As stated, a Stowers demand must be unconditional. But is an offer to settle on behalf of a minor in litigation anything but conditional when it’s subject to guardian ad litem (“GAL”) and/or court approval? The very nature of a minor’s status means that any settlement must have court and GAL approval. Consequently, a Stowers offer involving a minor could not occur. To put it in perspective, it would be no different than making a policy limits demand and not mentioning a hospital lien which the insurer knew exists. However, there are no cases on point addressing this issue.

“As stated, a Stowers demand must be unconditional.”

Bundling of Claims

If a demand bundles three claims together – pairing a weak claim with a strong claim – it can disqualify the stronger claim from Stowers treatment. Coupling these claims together when seeking aggregate policy limits will not impose Stowers duties on the liability insurer. Bundling claims in this way tries to obtain the aggregate limits of a liability policy and avoid the per person limit by attempting to create excess exposure in order to be paid both per person limits or the aggregate policy limit. These types of offers are often treated as conditional offers, which, again, cannot satisfy Stowers. In order to settle in a bulk situation, the insurer must settle all claims as a package for the policy limits – the condition being that one cannot be without the other.

“These types of offers are often treated as conditional offers, which, again, cannot satisfy Stowers.”
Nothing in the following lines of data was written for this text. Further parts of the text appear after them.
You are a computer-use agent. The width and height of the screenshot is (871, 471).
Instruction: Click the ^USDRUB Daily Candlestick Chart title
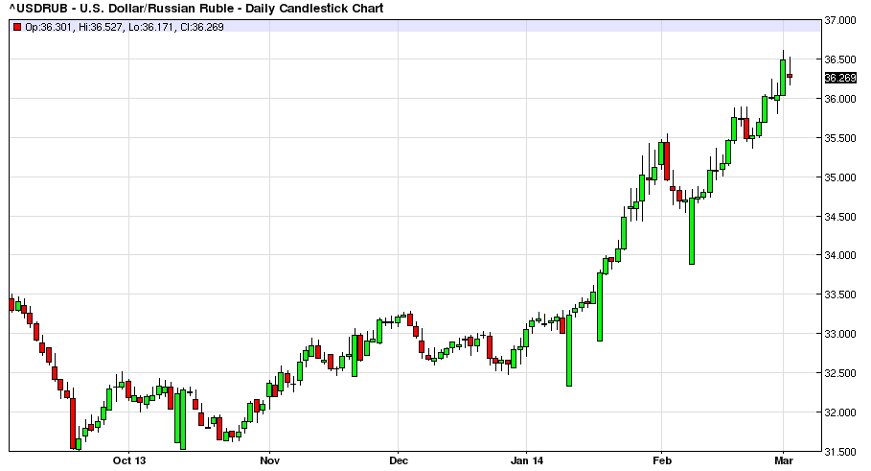tap(196, 9)
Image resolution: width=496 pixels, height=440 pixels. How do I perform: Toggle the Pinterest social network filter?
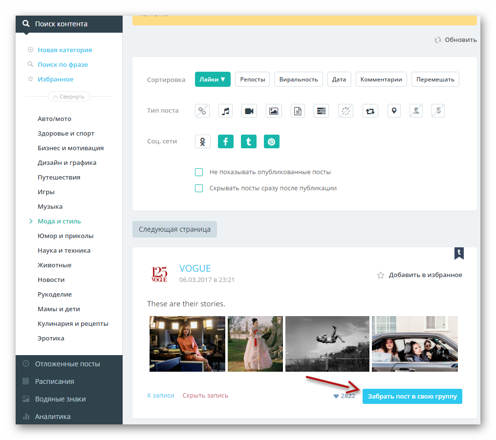(x=271, y=141)
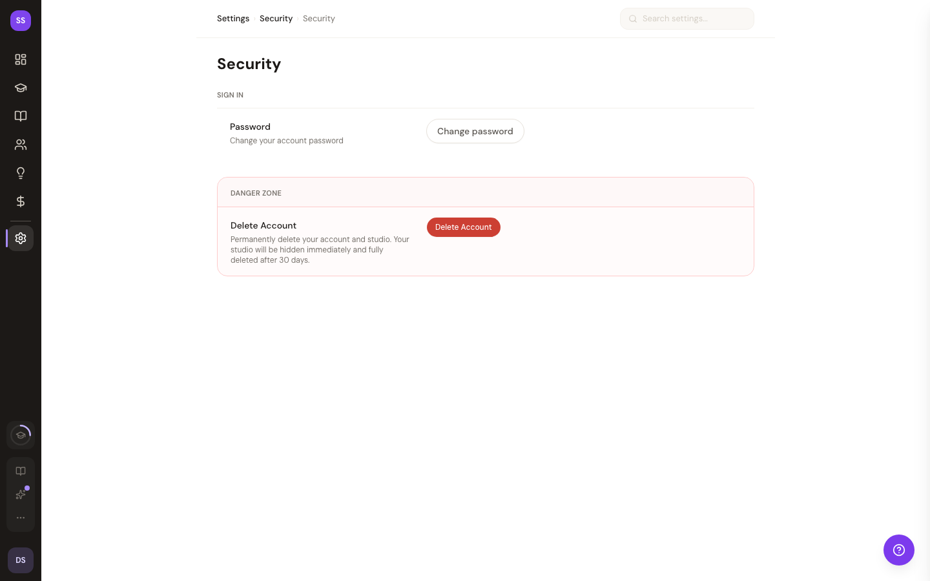Open the purple help question mark button
Viewport: 930px width, 581px height.
coord(899,550)

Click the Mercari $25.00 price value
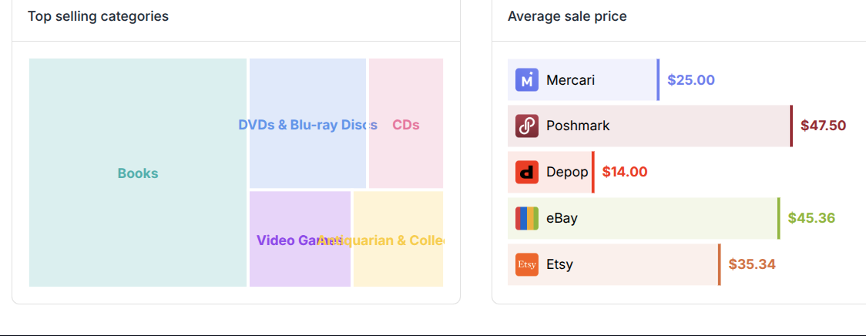691,80
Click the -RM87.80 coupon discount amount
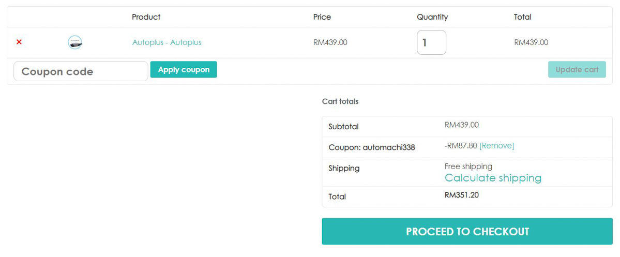Viewport: 620px width, 257px height. coord(460,146)
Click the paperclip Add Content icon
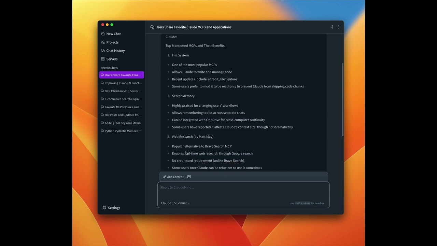437x246 pixels. pos(165,177)
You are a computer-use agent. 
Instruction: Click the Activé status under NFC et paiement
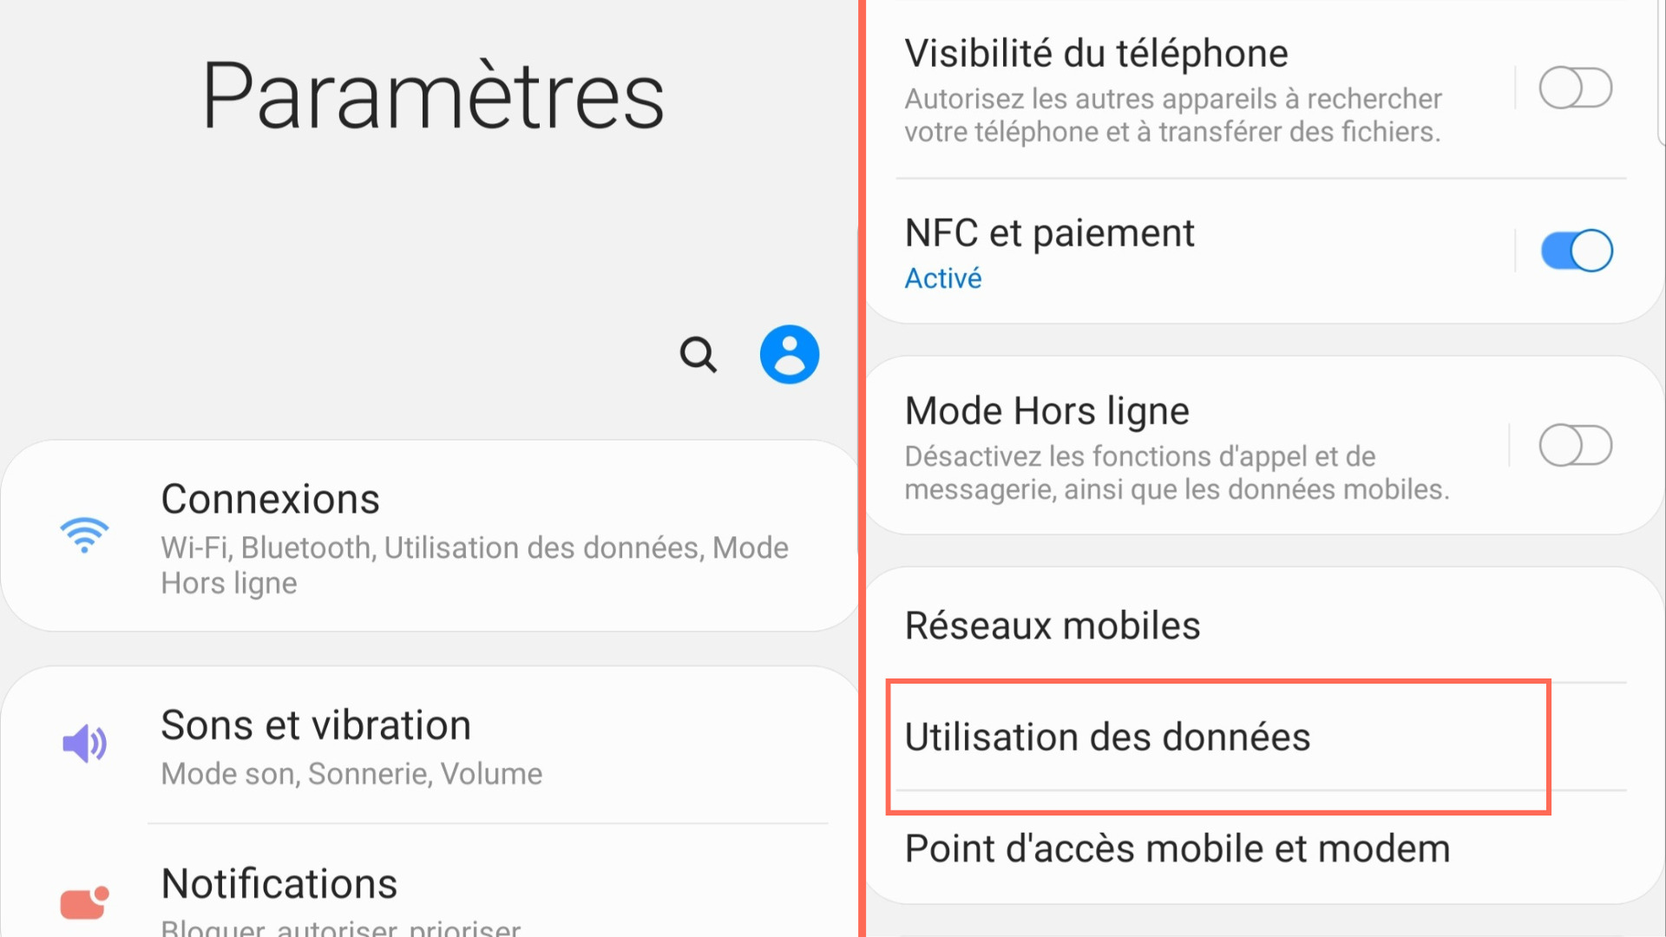tap(943, 278)
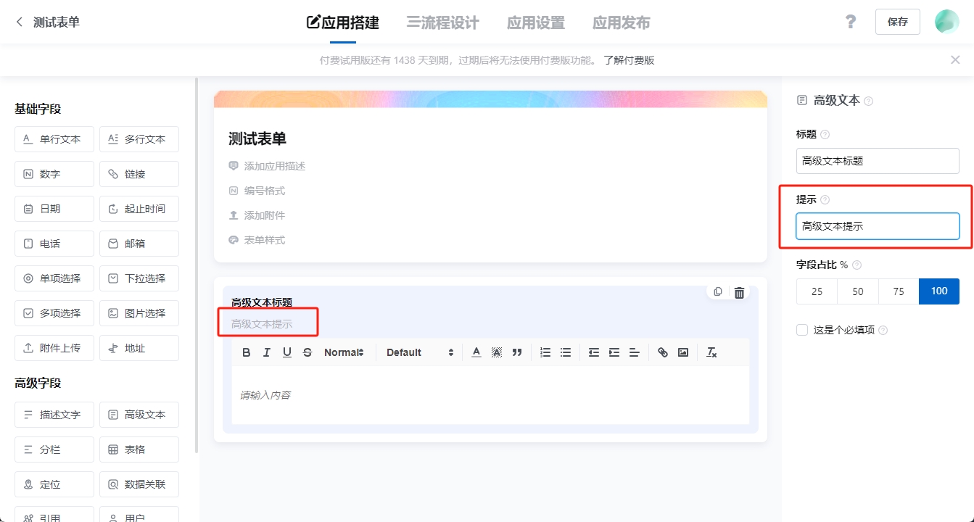Viewport: 974px width, 522px height.
Task: Switch to the 应用发布 tab
Action: click(x=620, y=22)
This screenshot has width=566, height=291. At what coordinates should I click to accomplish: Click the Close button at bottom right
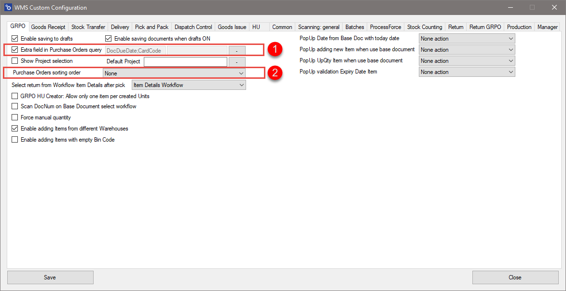click(x=515, y=277)
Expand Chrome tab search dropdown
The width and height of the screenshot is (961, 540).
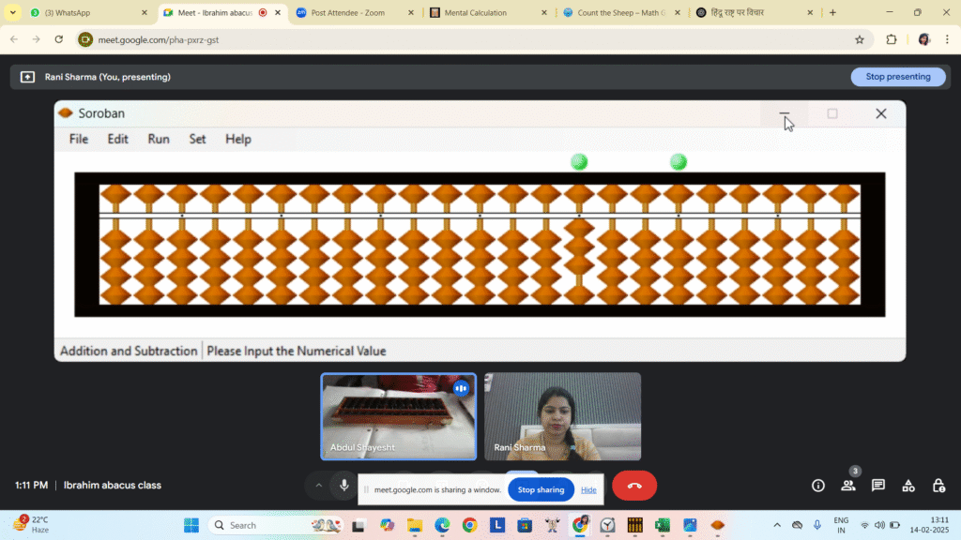pyautogui.click(x=13, y=13)
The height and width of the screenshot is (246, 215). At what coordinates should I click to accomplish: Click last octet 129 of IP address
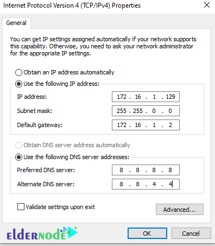pyautogui.click(x=170, y=97)
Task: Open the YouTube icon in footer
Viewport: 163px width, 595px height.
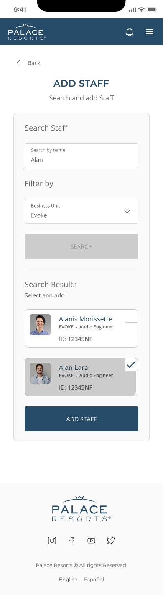Action: pyautogui.click(x=91, y=541)
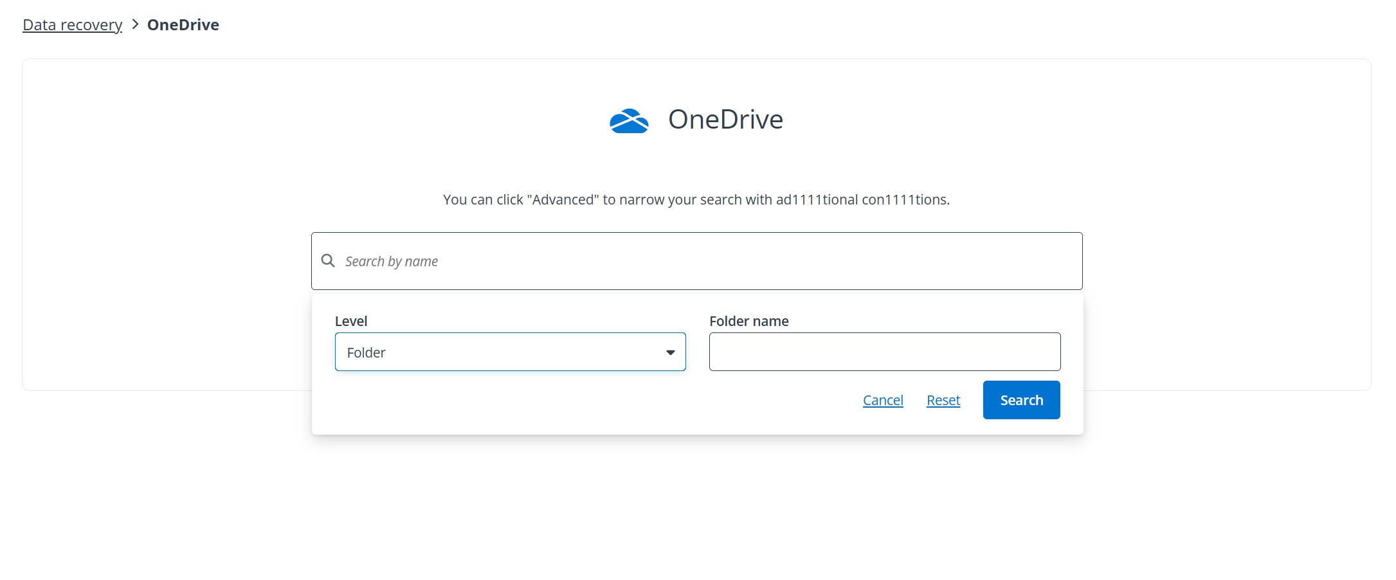
Task: Open the Level combo box
Action: pyautogui.click(x=509, y=352)
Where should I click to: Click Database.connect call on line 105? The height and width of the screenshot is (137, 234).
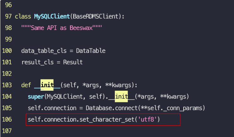coord(111,108)
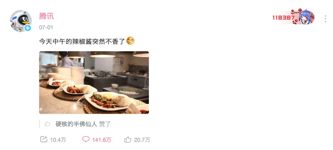Screen dimensions: 333x150
Task: Open the three-dot more options menu
Action: (x=325, y=19)
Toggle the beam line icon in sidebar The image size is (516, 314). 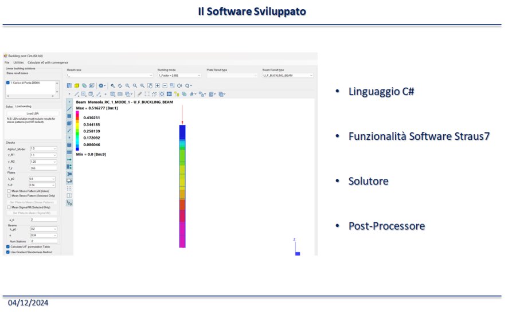click(69, 108)

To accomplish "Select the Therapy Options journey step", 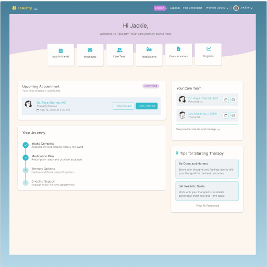I will tap(48, 170).
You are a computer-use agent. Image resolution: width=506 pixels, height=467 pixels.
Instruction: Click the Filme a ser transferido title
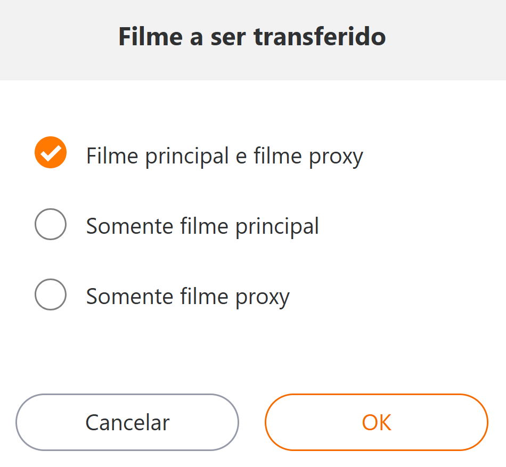(x=252, y=37)
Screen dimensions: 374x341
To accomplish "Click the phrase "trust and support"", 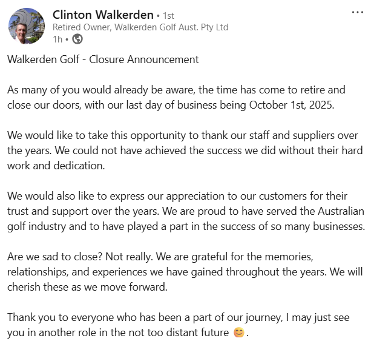I will point(45,211).
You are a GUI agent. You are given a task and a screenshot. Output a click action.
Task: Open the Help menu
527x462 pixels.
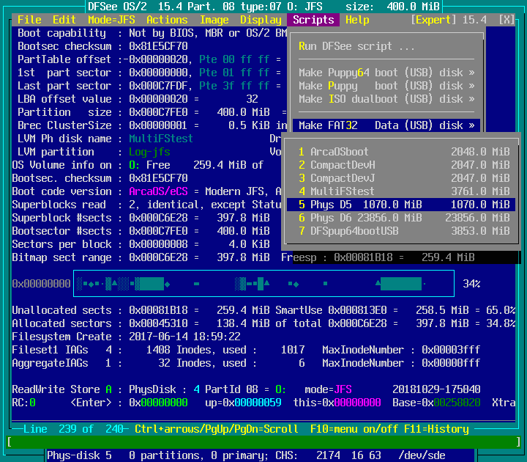[x=357, y=20]
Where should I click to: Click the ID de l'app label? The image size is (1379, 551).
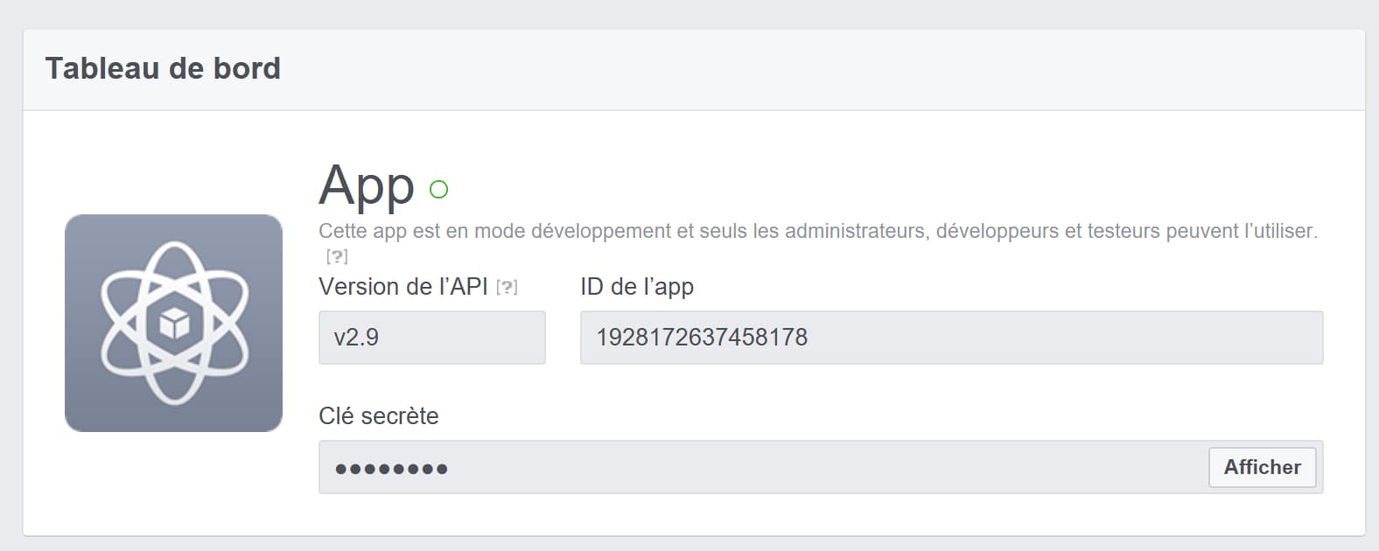coord(636,287)
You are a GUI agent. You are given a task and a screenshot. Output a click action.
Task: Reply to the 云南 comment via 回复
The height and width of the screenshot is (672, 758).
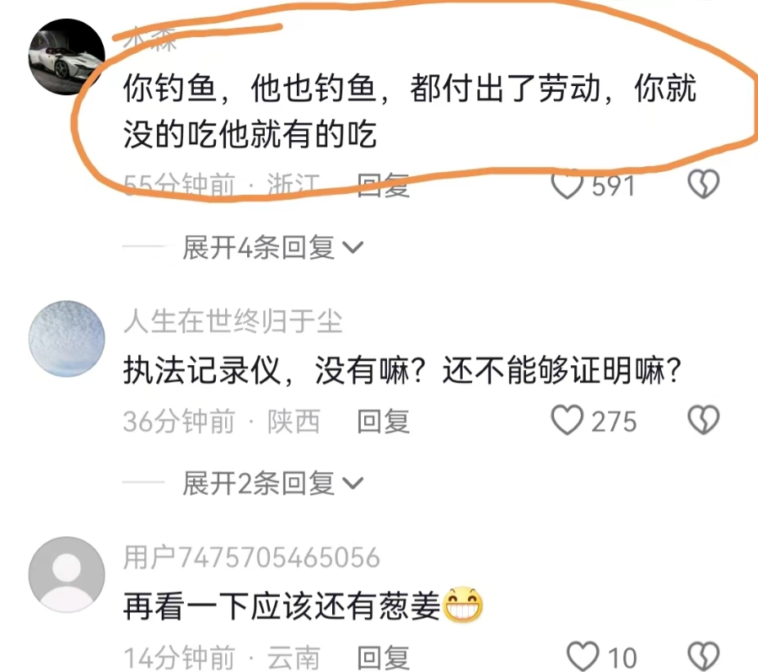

No Reasonable Insurer Would Have Accepted It

Finally, a Stowers demand must have evidence that a reasonably prudent insurer would have accepted it, considering the likelihood and degree of the insured’s potential exposure to an excess judgment. If coverage is not an issue, the demand must demonstrate, with accompanying documentation and surrounding circumstances, that a reasonably prudent insurer would accept it assuming there was a demand for policy limits. Was the liability of the insured reasonably clear? Of course, “reasonably clear” is viewed from the perspective of the insurer. However, whether the insurer’s liability was reasonably clear at the time of the demand is inherently fact-specific and presents a fact issue for the jury, not a question of law for the court. Thus, expert testimony would seem to be required to determine what a reasonably prudent insurer would do. Simply because an excess verdict was rendered does not automatically mean liability was reasonably clear at the time the Stowers demand was made.

“…a Stowers demand must have evidence that a reasonably prudent insurer would have accepted it…”

Give It Time

Assuming no disagreement on the terms of a Stowers demand, the time given to respond must be reasonable. The Supreme Court has stated that the Stowers remedy of shifting the risk of an excess judgment onto the insurer is inappropriate absent proof that the insurer was presented with a reasonable opportunity to prevent the excess judgment by settling within the applicable policy limits. In Trinity Universal Ins. Co. v. Bleeker, the appellate court stated that the carrier had to have a reasonable time to evaluate an offer. While, in that case, the court determined Trinity had time to evaluate the offer since the offer had no time limit, it did not say what would constitute a “reasonable” amount of time. In Allstate Ins. Co. v. Kelly, it was decided that a 14-day limit was considered reasonable under the “facts and circumstances” of the case. Whether there has been a reasonable time to respond, “will generally present a quintessential, constituent fact issue that is subsumed within the jury’s application of the reasonably prudent insurer standard.” Which more or less means we will know it when we see it. If, for example, a 21-day deadline was reasonable when no medical specials were sent to the carrier until two days before the deadline, that would be an issue for a jury to decide.

“…the time given to respond must be reasonable.”

All of this to say that, when making a Stowers demand, it is best to check your work. The entire point is to settle claims quickly and efficiently. Making sure you have met the Stowers standard is the best way to do that.